* _Provided records_
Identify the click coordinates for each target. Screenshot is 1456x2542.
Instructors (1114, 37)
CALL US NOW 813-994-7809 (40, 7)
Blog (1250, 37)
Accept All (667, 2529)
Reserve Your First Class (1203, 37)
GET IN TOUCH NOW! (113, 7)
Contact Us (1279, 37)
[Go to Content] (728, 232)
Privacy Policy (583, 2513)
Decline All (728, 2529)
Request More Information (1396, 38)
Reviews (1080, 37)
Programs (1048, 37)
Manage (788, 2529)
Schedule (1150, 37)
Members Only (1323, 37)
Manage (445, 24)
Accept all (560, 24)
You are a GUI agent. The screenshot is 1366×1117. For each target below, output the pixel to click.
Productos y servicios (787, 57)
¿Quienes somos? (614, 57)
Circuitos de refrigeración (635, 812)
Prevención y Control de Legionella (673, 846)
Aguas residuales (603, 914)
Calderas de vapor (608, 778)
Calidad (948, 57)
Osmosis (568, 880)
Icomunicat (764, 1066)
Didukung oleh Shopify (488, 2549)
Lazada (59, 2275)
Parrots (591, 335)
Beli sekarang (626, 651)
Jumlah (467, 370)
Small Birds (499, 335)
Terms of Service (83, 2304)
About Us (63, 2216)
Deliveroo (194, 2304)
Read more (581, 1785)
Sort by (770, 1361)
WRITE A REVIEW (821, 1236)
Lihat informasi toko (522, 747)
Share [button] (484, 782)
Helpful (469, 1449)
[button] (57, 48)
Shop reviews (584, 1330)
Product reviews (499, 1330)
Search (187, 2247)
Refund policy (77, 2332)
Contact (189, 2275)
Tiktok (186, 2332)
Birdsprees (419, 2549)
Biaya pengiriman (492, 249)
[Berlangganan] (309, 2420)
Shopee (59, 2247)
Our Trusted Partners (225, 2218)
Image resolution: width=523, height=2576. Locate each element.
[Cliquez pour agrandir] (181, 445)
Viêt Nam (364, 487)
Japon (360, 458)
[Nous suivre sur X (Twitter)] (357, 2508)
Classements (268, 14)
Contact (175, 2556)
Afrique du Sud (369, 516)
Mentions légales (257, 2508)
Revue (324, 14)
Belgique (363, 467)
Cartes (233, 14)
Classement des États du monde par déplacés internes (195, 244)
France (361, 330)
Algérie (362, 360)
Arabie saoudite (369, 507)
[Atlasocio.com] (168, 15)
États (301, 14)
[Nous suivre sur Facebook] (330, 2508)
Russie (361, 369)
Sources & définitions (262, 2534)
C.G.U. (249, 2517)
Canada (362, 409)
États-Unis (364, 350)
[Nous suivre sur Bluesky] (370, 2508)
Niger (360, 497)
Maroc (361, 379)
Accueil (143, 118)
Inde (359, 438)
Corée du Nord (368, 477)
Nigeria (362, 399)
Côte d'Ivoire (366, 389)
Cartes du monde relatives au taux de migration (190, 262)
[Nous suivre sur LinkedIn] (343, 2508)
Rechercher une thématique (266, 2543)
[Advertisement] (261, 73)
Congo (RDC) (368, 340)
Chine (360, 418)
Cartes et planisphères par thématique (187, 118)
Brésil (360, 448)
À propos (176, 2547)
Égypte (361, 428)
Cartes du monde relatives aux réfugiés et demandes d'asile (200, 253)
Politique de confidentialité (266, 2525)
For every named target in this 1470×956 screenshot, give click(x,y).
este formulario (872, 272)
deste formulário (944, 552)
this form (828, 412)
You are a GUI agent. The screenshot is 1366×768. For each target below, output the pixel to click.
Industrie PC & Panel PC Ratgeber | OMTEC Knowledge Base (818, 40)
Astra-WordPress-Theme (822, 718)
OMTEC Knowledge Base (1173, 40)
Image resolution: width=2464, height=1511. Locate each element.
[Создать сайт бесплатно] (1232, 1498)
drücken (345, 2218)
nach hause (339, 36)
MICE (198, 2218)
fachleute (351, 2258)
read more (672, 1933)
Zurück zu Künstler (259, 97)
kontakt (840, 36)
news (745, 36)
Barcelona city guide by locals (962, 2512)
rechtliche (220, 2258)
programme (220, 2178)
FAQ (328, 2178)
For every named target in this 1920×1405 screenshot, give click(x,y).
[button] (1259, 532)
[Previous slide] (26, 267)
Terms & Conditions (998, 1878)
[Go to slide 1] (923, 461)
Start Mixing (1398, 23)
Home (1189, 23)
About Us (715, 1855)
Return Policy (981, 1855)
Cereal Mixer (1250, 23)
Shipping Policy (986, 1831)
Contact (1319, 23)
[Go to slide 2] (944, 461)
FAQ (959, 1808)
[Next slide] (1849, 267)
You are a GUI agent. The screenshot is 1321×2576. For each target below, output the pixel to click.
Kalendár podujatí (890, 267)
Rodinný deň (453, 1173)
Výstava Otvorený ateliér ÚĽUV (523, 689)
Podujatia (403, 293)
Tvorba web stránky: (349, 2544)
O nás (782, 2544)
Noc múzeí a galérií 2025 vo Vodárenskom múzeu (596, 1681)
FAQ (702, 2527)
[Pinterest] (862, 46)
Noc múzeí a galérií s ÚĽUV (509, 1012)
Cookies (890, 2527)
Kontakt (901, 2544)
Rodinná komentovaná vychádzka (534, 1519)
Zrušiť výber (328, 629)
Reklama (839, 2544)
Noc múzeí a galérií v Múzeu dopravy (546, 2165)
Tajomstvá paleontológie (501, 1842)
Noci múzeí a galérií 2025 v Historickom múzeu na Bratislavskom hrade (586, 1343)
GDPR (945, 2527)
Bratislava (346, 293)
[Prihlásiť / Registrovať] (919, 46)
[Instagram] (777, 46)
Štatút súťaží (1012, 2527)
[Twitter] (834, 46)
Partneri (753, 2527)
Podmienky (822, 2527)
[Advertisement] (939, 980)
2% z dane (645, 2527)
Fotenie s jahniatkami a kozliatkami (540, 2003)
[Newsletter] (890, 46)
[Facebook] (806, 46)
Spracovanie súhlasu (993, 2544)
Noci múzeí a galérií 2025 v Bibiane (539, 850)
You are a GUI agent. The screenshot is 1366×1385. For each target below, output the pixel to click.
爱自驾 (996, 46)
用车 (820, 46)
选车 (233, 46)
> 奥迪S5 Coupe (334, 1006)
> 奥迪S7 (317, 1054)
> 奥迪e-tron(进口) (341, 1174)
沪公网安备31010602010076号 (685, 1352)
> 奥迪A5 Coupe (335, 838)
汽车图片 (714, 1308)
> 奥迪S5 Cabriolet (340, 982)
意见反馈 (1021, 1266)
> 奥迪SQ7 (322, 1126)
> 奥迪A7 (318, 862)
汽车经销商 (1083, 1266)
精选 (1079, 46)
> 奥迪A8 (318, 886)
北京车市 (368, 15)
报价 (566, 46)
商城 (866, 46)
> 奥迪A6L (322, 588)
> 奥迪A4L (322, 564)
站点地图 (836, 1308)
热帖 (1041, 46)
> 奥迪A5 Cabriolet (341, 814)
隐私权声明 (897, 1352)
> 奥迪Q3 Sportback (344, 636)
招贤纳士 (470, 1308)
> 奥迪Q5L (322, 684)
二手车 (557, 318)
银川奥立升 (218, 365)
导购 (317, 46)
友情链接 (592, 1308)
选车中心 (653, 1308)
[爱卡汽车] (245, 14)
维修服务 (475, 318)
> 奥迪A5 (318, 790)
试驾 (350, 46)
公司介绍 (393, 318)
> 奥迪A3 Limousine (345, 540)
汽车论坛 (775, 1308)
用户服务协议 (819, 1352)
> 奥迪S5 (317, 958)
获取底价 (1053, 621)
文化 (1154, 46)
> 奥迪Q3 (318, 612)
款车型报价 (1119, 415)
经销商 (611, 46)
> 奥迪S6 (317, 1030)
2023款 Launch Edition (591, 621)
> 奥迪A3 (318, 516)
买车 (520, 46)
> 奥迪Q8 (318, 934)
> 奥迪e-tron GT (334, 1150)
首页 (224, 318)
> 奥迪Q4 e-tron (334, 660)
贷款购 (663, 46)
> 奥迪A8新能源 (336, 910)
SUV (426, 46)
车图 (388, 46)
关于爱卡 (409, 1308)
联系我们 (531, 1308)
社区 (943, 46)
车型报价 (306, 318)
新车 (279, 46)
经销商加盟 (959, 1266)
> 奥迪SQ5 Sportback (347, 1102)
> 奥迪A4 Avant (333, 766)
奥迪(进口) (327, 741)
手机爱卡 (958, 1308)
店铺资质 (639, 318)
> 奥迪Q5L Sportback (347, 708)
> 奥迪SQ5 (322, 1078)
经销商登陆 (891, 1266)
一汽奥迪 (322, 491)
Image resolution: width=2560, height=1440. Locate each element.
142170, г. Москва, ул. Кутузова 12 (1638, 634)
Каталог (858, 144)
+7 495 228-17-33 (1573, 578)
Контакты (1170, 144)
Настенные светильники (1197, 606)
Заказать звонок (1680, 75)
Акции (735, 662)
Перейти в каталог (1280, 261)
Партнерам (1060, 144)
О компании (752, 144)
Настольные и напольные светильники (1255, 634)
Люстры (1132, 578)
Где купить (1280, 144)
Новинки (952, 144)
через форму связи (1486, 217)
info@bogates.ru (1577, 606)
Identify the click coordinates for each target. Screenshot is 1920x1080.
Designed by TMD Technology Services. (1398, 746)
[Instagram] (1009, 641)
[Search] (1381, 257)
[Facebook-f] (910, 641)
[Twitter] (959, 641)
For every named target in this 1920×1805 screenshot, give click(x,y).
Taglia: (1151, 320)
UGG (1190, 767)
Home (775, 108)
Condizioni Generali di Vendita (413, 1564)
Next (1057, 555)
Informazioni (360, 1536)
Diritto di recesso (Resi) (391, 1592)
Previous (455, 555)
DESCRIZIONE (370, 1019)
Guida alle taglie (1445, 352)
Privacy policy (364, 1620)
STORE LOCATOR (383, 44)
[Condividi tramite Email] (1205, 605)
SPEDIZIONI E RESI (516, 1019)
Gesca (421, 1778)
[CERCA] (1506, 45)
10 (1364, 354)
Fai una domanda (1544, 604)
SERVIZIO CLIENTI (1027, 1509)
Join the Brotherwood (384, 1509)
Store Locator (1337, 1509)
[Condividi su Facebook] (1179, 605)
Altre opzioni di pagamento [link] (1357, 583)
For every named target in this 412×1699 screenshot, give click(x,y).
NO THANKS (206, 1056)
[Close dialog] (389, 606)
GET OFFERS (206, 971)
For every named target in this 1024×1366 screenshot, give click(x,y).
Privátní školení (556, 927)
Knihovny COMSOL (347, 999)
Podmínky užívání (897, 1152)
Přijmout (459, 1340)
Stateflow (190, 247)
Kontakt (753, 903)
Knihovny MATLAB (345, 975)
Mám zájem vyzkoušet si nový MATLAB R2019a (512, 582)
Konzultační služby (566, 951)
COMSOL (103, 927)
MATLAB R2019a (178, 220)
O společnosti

* _Task instructions_
Reproduce the line containing "Diritto di recesso (Resi) (391, 1592)" and every line after it. Stop at the last line of the records, and add nothing.

* _Answer area_
Diritto di recesso (Resi) (391, 1592)
Previous (455, 555)
DESCRIZIONE (370, 1019)
Guida alle taglie (1445, 352)
Privacy policy (364, 1620)
STORE LOCATOR (383, 44)
[Condividi tramite Email] (1205, 605)
SPEDIZIONI E RESI (516, 1019)
Gesca (421, 1778)
[CERCA] (1506, 45)
10 (1364, 354)
Fai una domanda (1544, 604)
SERVIZIO CLIENTI (1027, 1509)
Join the Brotherwood (384, 1509)
Store Locator (1337, 1509)
[Condividi su Facebook] (1179, 605)
Altre opzioni di pagamento [link] (1357, 583)
For every named target in this 412×1699 screenshot, give click(x,y).
NO THANKS (206, 1056)
[Close dialog] (389, 606)
GET OFFERS (206, 971)
For every named target in this 1024×1366 screenshot, give click(x,y).
Privátní školení (556, 927)
Knihovny COMSOL (347, 999)
Podmínky užívání (897, 1152)
Přijmout (459, 1340)
Stateflow (190, 247)
Kontakt (753, 903)
Knihovny MATLAB (345, 975)
Mám zájem vyzkoušet si nový MATLAB R2019a (512, 582)
Konzultační služby (566, 951)
COMSOL (103, 927)
MATLAB R2019a (178, 220)
O společnosti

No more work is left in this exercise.